Vetinari had also said that the moment a large regular military force starts getting paranoid about the possibility of an invasion, it will make its presence known, and there is a danger its commanders might either jump at shadows, or else consider that if we hit them first, preferably on their side of the border, it will pre-empt a threat. Generals do so like to find reasons to justify their positions. And if a total of four thousand regular White Howondalandian soldiers abruptly leaves its barracks and advances to its border, that is the sort of thing that might worry the Zulu Empire into responding. These things, Captain Romanoff, have a habit of escalating out of control, even if the political leadership on both sides genuinely does have good intentions. So let us try to keep them out of the equation for as long as possible, if we can.
Olga carried on steering the debate, as Vetinari had advised. It seemed like the best thing to do.
Out of time. One last chapter to follow.. damn, I keep saying this. But just to keep the flow going and to set up Book Two, where Bekki goes to Howondaland and eventually walks into trouble….
1(1). Yes. Another Homage to an obscure (outside France) TV show: long-running cult-status French sitcomLes Filles d'a coté, "the Girls Next Door". Taking the three Filles, Claire, Magalie and Fanny, and their male counterparts, and re-casting them as Assassins… let's see where this one goes. (Next door are Daniel and Marc, the gym they attend is run by an affable Camp Gay called Gérard, and there is the comic relief provided by Georgette and Charly. Let's make all eight Assassins in a house-share situation…)
(2) Seriously dog-latin; "WE GO ANYWHERE, ANY TIME"
(3) see The Last Hero, by Terry Pratchett
(4) to my tale Gap Year Adventures, in which the Zulus discover fire and water do not mix easily.
Notes Dump:
I like this: found the Wikipedia article on S and L space. I'll spare you the maths, but it begins:
In mathematics, S-spaces and L-spaces are certain topological spaces, believed to be dual to each other in some sense.
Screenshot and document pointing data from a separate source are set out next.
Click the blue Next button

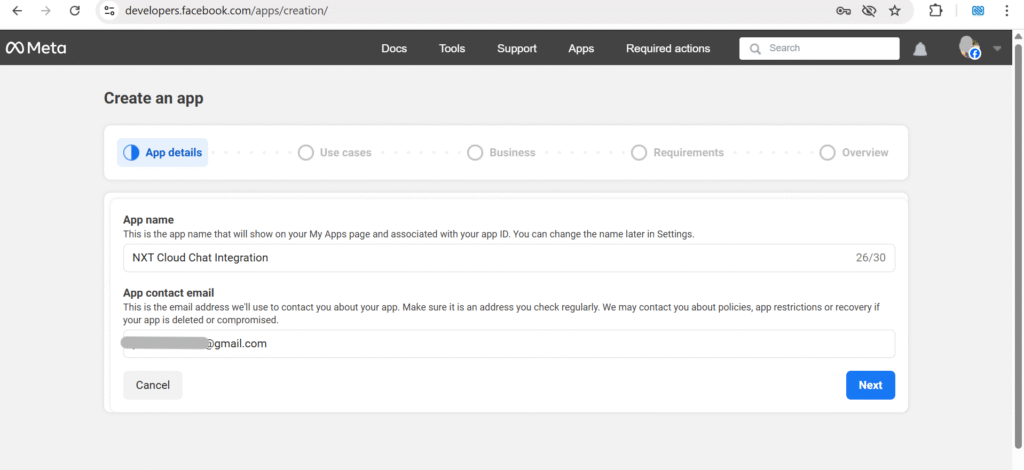tap(869, 385)
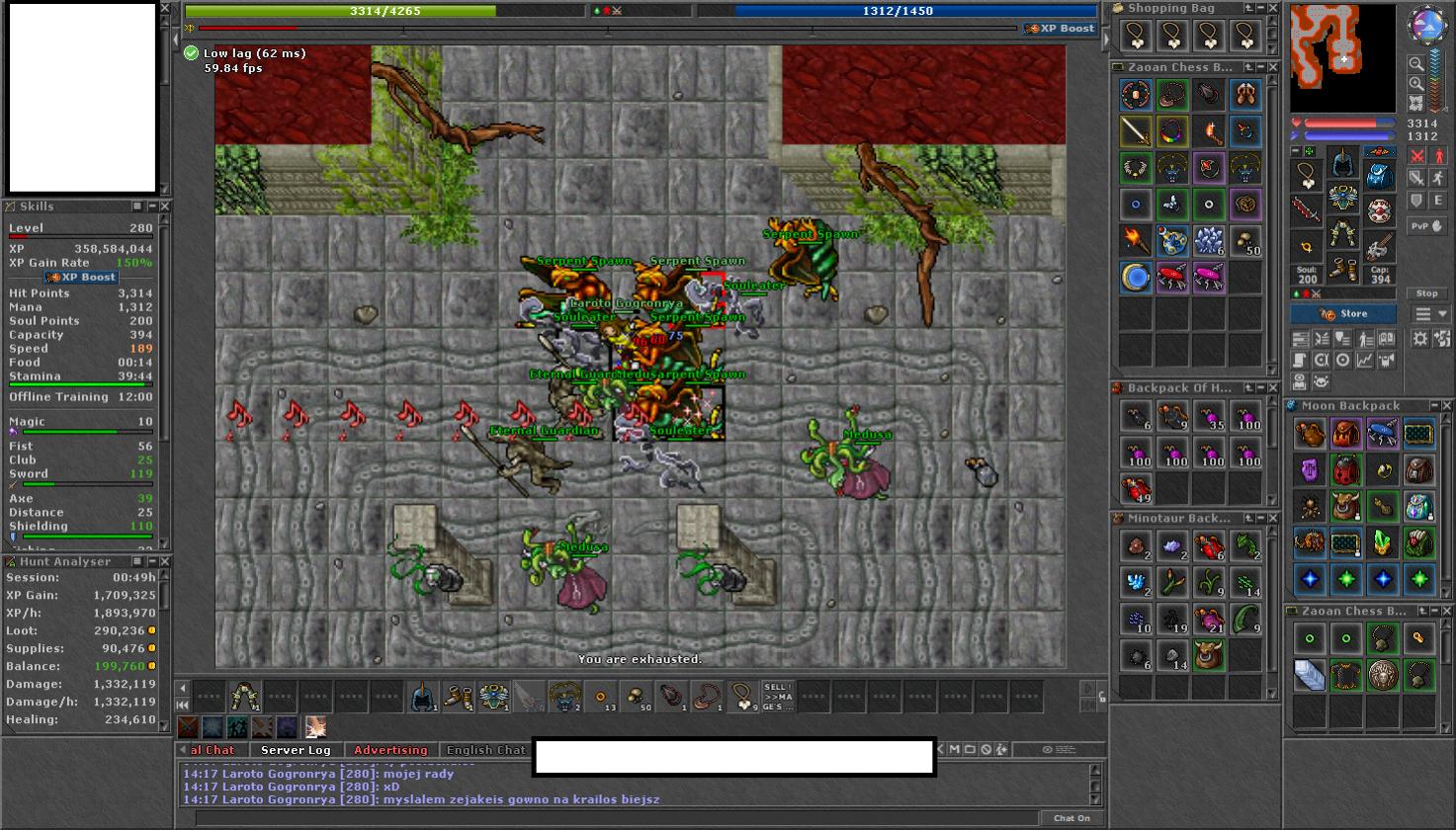Use the boots in the action bar
The width and height of the screenshot is (1456, 830).
pos(458,698)
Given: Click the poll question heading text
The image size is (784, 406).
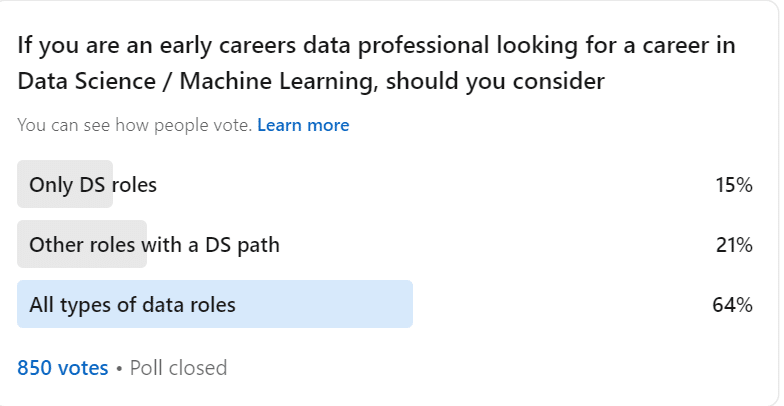Looking at the screenshot, I should point(376,63).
An S-space is a regular topological space that is hereditarily separable but is not a Lindelöf space. An L-space is a regular topological space that is hereditarily Lindelöf but not separable.
It had been believed for a long time that S-space problem and L-space problem are dual i.e. if there is an S-space in some model of set theory then there is an L-space in the same model and vice versa – which is not true.
We all know about L-Space. If you don't, re-read your Discworld. In other fics I speculated that there is an S-Field that connects all staffrooms and teachers' lounges in all the multiple dimensions of space and time. I now have the theoretical proof…
One of those random ideas. In Discworld magic, the eighth son of the eighth son of a wizard is a Sourceror. So what is the name – and the possible talent – of the eighth daughter of the eighth daughter of a Witch? This is going to bug me. The idea is that if Nanny Ogg has had fifteen children, what if number eight was a girl (and therefore a natural witch) who then went on to have at least eight of her own – and number eight was a daughter too. How would the Sourceror thing work with Witches?